About this task
Each line from the first down to the one containing "Given: Select the Process Definitions folder" should be returned exactly as it appears below.

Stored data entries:
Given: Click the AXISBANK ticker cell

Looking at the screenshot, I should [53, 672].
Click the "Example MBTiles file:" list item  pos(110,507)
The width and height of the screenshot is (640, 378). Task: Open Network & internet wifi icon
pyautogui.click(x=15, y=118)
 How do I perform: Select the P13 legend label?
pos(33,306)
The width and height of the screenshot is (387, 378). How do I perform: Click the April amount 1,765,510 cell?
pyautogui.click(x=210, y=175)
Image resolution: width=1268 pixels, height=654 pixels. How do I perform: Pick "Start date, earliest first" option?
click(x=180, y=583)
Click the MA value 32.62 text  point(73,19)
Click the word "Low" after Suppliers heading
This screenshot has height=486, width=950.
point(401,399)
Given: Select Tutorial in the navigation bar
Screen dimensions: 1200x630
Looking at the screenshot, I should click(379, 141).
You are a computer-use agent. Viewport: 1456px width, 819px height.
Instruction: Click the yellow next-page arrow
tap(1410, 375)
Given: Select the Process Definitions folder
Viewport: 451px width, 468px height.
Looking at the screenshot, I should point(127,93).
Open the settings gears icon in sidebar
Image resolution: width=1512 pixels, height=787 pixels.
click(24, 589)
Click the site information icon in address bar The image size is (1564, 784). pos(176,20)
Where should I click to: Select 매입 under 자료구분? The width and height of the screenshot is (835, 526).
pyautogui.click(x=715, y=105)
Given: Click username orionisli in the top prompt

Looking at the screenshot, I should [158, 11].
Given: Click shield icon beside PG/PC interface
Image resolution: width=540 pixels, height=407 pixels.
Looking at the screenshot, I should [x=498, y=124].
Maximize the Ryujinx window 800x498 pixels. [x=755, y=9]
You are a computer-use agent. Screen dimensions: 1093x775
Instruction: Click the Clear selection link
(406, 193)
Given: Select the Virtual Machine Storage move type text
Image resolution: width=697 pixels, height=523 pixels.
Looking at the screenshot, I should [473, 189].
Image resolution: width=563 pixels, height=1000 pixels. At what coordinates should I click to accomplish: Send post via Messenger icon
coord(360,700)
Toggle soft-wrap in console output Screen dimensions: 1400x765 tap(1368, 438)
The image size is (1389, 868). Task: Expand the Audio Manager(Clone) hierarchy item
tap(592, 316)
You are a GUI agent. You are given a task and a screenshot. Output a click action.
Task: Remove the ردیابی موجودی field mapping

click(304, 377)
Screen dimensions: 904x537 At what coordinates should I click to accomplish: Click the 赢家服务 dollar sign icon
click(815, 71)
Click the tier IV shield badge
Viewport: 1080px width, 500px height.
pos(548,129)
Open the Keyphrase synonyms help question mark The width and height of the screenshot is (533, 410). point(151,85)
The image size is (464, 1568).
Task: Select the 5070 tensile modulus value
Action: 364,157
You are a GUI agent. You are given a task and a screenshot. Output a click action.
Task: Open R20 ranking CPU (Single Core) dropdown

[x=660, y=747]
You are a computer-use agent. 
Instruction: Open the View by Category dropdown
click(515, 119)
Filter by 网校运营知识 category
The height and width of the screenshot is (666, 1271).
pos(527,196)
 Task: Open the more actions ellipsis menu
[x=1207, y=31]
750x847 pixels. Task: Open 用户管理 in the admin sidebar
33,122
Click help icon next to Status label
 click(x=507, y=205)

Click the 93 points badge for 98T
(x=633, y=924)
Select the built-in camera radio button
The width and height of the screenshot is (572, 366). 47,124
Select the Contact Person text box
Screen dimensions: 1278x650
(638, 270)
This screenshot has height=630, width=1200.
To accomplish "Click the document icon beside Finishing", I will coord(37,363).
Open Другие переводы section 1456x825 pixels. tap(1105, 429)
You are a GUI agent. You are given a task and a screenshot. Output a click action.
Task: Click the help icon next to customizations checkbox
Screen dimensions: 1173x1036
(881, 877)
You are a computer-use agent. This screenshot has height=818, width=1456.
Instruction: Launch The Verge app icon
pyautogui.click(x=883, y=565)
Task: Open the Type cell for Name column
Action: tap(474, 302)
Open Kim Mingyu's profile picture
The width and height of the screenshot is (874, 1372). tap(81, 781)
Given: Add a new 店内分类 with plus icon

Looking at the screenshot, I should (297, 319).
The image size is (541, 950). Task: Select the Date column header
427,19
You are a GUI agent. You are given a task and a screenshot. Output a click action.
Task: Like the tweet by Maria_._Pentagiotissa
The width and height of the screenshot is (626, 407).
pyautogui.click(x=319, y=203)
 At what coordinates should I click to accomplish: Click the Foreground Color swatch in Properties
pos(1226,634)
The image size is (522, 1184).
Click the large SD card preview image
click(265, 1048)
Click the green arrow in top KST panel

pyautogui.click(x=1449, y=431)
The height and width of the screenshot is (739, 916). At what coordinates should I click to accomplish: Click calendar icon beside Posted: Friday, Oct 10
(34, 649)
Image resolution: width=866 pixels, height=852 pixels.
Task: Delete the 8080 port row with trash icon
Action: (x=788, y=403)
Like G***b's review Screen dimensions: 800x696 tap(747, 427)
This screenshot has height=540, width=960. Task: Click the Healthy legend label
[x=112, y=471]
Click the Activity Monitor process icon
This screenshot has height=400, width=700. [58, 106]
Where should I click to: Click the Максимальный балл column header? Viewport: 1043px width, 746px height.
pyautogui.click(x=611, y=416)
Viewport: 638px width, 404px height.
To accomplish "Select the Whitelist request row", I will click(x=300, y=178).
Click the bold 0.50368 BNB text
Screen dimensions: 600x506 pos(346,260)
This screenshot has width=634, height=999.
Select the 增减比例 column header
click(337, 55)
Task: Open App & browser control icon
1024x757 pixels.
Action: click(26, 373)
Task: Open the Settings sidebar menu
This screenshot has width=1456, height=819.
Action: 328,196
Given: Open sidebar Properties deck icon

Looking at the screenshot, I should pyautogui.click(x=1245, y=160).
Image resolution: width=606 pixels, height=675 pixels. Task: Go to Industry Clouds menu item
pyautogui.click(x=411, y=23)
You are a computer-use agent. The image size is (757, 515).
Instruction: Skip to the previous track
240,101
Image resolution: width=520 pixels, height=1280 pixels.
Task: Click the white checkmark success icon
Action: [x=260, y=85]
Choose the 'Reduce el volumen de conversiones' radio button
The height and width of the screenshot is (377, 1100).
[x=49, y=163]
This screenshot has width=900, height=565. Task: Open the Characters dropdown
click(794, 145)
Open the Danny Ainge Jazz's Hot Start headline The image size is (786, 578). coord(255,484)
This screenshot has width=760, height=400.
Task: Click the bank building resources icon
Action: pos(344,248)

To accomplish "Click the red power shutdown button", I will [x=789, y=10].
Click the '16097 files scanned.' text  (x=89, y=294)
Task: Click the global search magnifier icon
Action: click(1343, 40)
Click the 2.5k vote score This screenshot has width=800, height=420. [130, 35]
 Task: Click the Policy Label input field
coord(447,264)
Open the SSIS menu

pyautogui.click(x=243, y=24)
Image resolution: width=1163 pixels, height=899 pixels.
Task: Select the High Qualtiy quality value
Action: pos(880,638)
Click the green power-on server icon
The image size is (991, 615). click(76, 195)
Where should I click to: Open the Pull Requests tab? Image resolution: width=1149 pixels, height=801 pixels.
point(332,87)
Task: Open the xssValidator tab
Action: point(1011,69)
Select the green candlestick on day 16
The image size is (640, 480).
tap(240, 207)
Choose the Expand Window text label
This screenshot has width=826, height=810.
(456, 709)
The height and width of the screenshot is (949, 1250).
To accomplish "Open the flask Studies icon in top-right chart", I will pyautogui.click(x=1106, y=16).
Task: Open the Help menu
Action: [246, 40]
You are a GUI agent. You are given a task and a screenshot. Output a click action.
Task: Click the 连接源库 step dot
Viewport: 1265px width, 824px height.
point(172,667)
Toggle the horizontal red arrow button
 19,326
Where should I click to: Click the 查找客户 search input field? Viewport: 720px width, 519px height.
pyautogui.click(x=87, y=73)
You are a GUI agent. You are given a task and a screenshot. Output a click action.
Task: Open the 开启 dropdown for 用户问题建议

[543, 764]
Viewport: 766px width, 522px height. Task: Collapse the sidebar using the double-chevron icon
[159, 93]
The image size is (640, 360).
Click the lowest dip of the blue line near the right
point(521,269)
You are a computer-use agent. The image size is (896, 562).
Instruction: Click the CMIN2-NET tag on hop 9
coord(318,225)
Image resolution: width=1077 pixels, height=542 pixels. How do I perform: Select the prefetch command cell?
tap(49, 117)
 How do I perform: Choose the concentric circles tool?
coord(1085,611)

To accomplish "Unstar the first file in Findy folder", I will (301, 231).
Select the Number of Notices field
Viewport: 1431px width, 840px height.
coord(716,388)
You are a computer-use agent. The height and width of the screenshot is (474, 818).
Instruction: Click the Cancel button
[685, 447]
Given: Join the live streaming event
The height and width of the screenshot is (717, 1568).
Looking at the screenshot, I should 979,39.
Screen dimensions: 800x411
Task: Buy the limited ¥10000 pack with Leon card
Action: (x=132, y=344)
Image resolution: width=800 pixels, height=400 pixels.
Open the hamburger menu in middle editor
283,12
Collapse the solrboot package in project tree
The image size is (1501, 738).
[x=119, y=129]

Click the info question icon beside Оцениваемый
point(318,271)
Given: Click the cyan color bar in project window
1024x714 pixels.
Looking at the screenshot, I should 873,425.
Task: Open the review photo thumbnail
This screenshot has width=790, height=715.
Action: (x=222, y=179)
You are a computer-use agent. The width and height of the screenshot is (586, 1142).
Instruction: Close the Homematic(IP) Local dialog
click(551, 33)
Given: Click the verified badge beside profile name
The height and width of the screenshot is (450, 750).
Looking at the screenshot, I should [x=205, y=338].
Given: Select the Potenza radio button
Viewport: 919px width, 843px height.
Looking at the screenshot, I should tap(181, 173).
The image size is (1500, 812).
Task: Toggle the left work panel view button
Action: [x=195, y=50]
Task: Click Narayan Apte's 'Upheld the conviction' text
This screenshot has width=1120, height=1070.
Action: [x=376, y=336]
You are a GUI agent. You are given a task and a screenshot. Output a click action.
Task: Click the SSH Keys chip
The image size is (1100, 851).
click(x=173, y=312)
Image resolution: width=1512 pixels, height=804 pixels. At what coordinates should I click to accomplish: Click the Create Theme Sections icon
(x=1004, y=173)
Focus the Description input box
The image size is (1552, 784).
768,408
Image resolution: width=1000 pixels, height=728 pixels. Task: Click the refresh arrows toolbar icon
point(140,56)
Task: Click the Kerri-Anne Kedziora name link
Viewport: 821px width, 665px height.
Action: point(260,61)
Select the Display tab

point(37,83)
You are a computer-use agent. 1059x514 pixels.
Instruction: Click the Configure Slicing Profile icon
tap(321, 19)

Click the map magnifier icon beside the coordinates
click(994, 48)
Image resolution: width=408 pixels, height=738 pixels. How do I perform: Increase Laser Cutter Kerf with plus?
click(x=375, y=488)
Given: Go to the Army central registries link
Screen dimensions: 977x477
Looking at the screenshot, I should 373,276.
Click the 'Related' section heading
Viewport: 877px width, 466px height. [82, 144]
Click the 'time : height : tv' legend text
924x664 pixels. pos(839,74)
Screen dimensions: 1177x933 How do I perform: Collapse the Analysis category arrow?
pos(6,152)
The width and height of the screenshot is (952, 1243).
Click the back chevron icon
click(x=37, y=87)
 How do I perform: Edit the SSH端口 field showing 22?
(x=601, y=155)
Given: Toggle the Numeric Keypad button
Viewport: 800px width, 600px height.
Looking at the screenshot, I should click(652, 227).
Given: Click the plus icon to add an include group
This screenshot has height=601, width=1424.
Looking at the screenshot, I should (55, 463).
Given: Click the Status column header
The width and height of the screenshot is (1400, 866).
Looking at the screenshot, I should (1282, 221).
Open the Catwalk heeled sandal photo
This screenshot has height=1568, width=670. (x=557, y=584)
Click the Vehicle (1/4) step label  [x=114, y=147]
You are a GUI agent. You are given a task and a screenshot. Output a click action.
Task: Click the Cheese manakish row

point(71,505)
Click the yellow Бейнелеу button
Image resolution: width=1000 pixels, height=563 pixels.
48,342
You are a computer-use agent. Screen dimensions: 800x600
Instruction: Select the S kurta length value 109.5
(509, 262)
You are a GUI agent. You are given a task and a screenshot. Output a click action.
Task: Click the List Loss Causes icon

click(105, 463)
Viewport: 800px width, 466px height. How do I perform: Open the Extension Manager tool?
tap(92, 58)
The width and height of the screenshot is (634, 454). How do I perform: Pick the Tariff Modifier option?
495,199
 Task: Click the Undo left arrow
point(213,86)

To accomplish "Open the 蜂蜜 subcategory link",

Answer box
Given: Click the AXISBANK ticker cell

Looking at the screenshot, I should [53, 672].
Click the "Example MBTiles file:" list item  pos(110,507)
The width and height of the screenshot is (640, 378). Task: Open Network & internet wifi icon
pyautogui.click(x=15, y=118)
 How do I perform: Select the P13 legend label?
pos(33,306)
The width and height of the screenshot is (387, 378). How do I perform: Click the April amount 1,765,510 cell?
pyautogui.click(x=210, y=175)
Image resolution: width=1268 pixels, height=654 pixels. How do I perform: Pick "Start date, earliest first" option?
click(x=180, y=583)
Click the MA value 32.62 text  point(73,19)
Click the word "Low" after Suppliers heading
This screenshot has height=486, width=950.
point(401,399)
Given: Select Tutorial in the navigation bar
Screen dimensions: 1200x630
Looking at the screenshot, I should click(379, 141).
You are a computer-use agent. Viewport: 1456px width, 819px height.
Instruction: Click the yellow next-page arrow
tap(1410, 375)
Given: Select the Process Definitions folder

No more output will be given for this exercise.